What do you read to blow out the cobwebs and invigorate your inner writer?
When I’m ready to write—really ready to dive in and write the first draft of a novel—I stop reading other authors’ work for the duration. Unless it’s research, that is, which is usually non-fiction. The research certainly can inspire me and give me new ideas. That’s often the case, in fact. I start writing a book with the beginning and end in mind, get the car moving, then interrupt the journey with detours for research. Some of my best ideas come to me that way.

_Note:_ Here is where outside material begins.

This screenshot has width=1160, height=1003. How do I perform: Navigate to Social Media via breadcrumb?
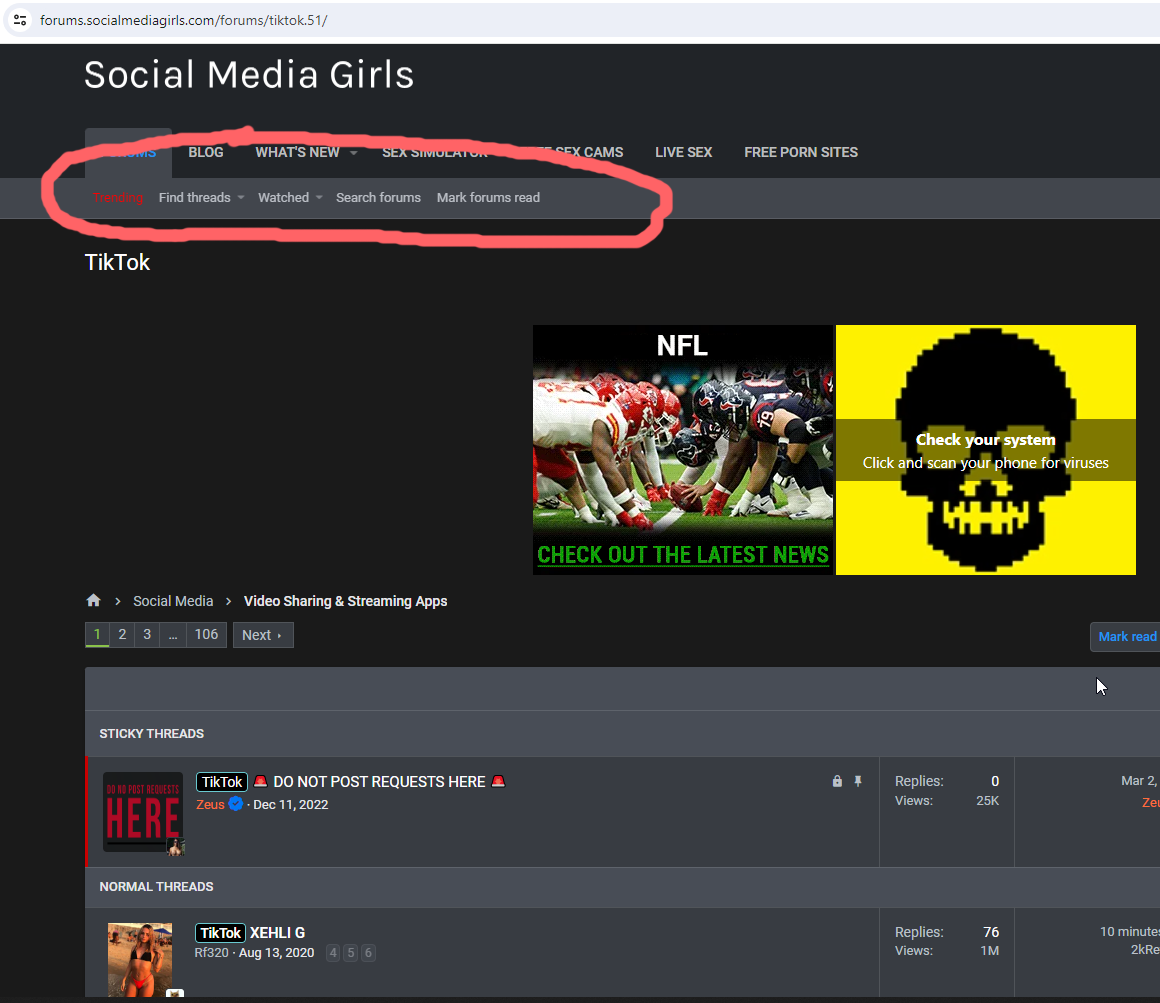173,600
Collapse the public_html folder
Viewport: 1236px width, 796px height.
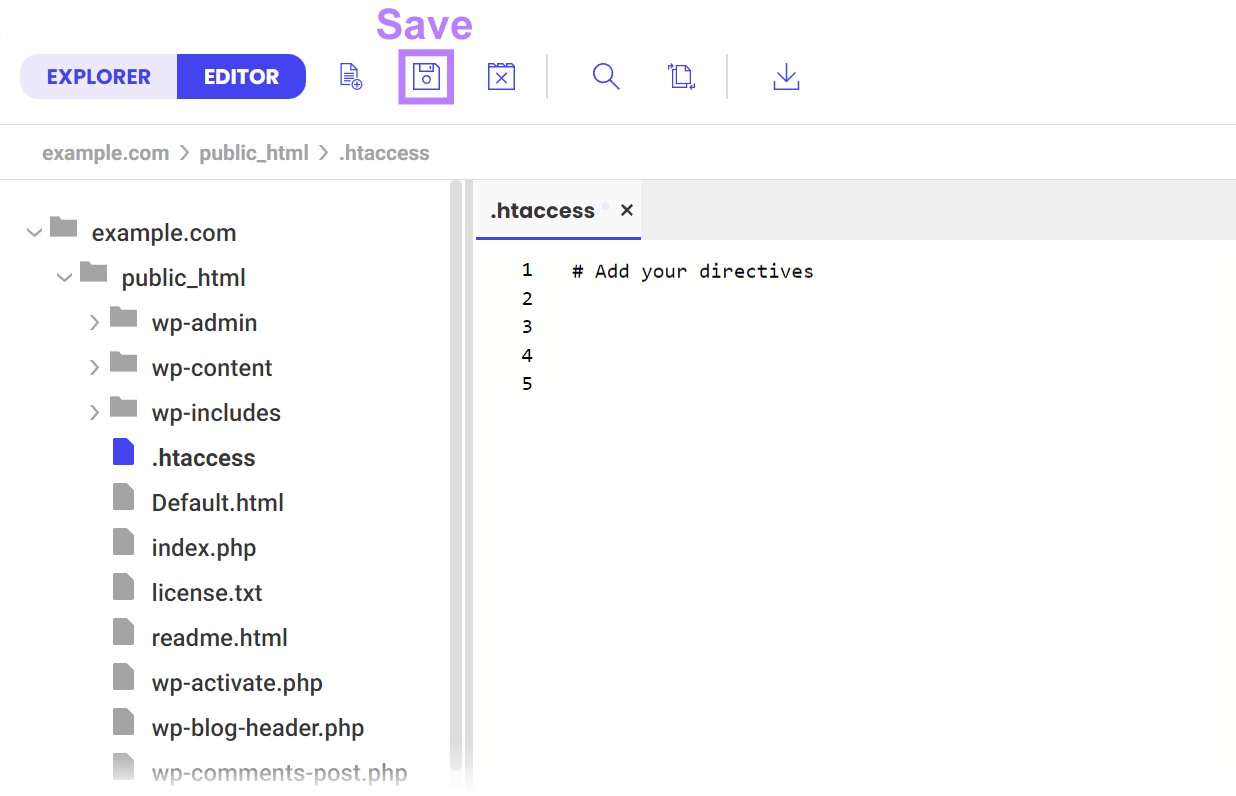click(x=64, y=277)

While writing Cast the First Stone, for instance, I checked the weather in Los Angeles in February 1962, when the book’s action is set. It turned out that month was one of the rainiest on record. That new information gave my story an entirely different mood, as I drenched LA and poor Ellie Stone for 350 pages. A leak in a roof, caused by a clogged rain gutter, even played a pivotal role in the discovery of an important clue. The hidden object in question would have made for a terrific MacGuffin if Ellie hadn’t actually found it. But she did, of course.

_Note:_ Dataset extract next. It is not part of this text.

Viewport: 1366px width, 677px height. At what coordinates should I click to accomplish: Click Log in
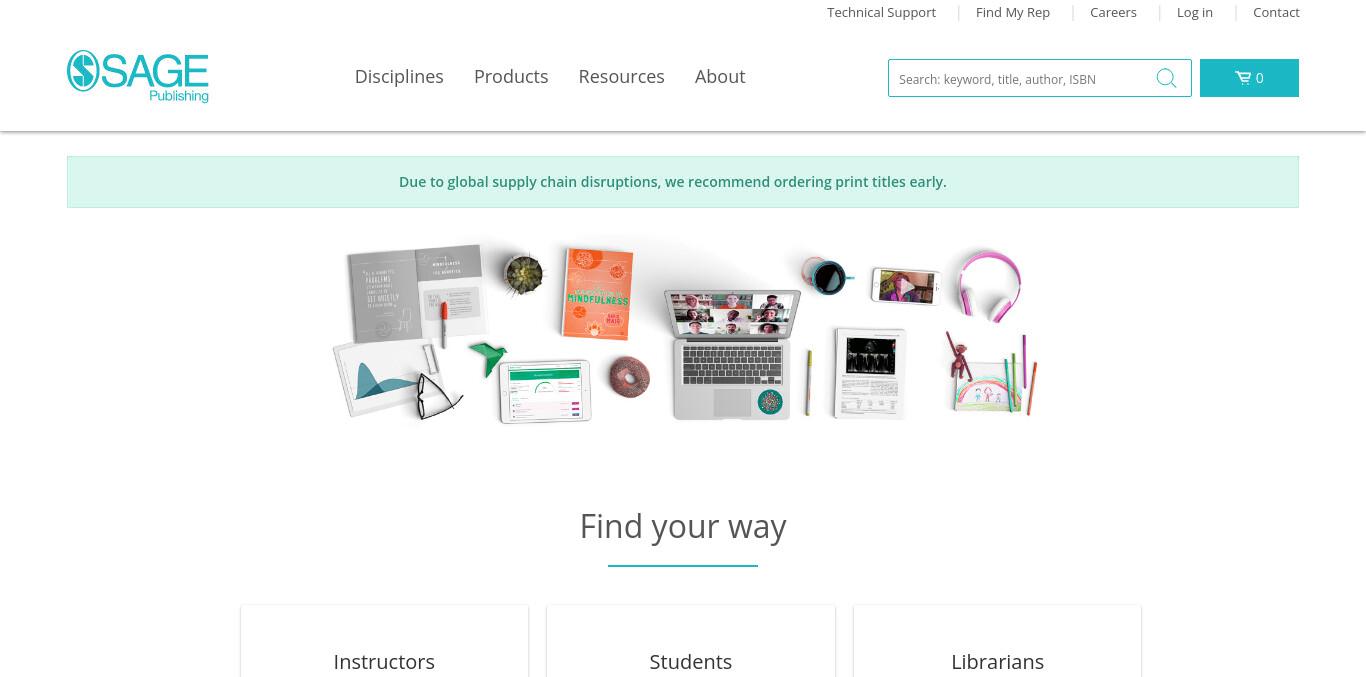point(1195,12)
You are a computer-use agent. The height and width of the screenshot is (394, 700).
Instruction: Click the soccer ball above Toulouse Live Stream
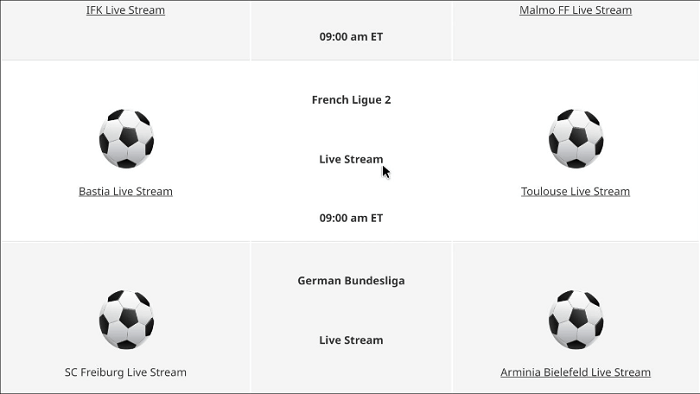point(576,138)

A similar thing happened with the next Ellie Stone mystery, A Stone’s Throw. While researching the 1962 Thoroughbred meet at Saratoga (New York), I came across a video of the Travers Stakes from that year. The Travers is the signature race of the season in Saratoga, one that has featured the sport’s greatest champions over the past 150 years. And the greatest Travers Stakes of all just so happened to have taken place on August 18, 1962, right in the middle of my story. An epic duel from post to wire between the two heavy favorites, Jaipur and Ridan. It took a mile and a quarter of neck-and-neck back and forth to decide the winner—by a nose—in a photo finish. They led the entire way, never separated by more than a neck. A moving, powerful, beautiful performance.

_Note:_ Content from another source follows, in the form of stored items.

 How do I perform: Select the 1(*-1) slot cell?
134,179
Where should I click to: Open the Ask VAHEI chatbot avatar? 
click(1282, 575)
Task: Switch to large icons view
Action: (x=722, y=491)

You can read A Stone’s Throw if you want to know which horse won. Or you can watch the race here. Two magnificent champions. Neither deserved to lose.
https://www.youtube.com/watch?v=-rKCAhELwhc
After stumbling across that superb race, I gave the 1962 Travers Stakes a prominent place in the story of A Stone’s Throw. It is the event of the season in Saratoga, after all. To have left it out would have been wrong. A sin of omission. Especially since it was the greatest duel in the history of the race.
Similar scenarios have played out in all my books. Something I read somewhere gives me an idea that works, improves the story, adds a plot twist, emotional depth, or much appreciated flavor.
All of this to say that I find lots of inspiration to invigorate my “inner writer” in reading and researching. But I don’t rely solely on books to get me going. Far from it. Instead, there’s a deep drive within me to create. To tell a story. To play with language and emotions. Imagine living in a world with no books. A prison, if you will. It would be hell, of course. But even without books to read and inspire me, I would still write.
Because I’ve got to. I like to think other writers feel the same way.
2 comments:
So what are you reading now ?
Dear Ann,
Right now I’m reading Like a Sister by Kellye Garrett. It’s really, really, really good. Almost finished.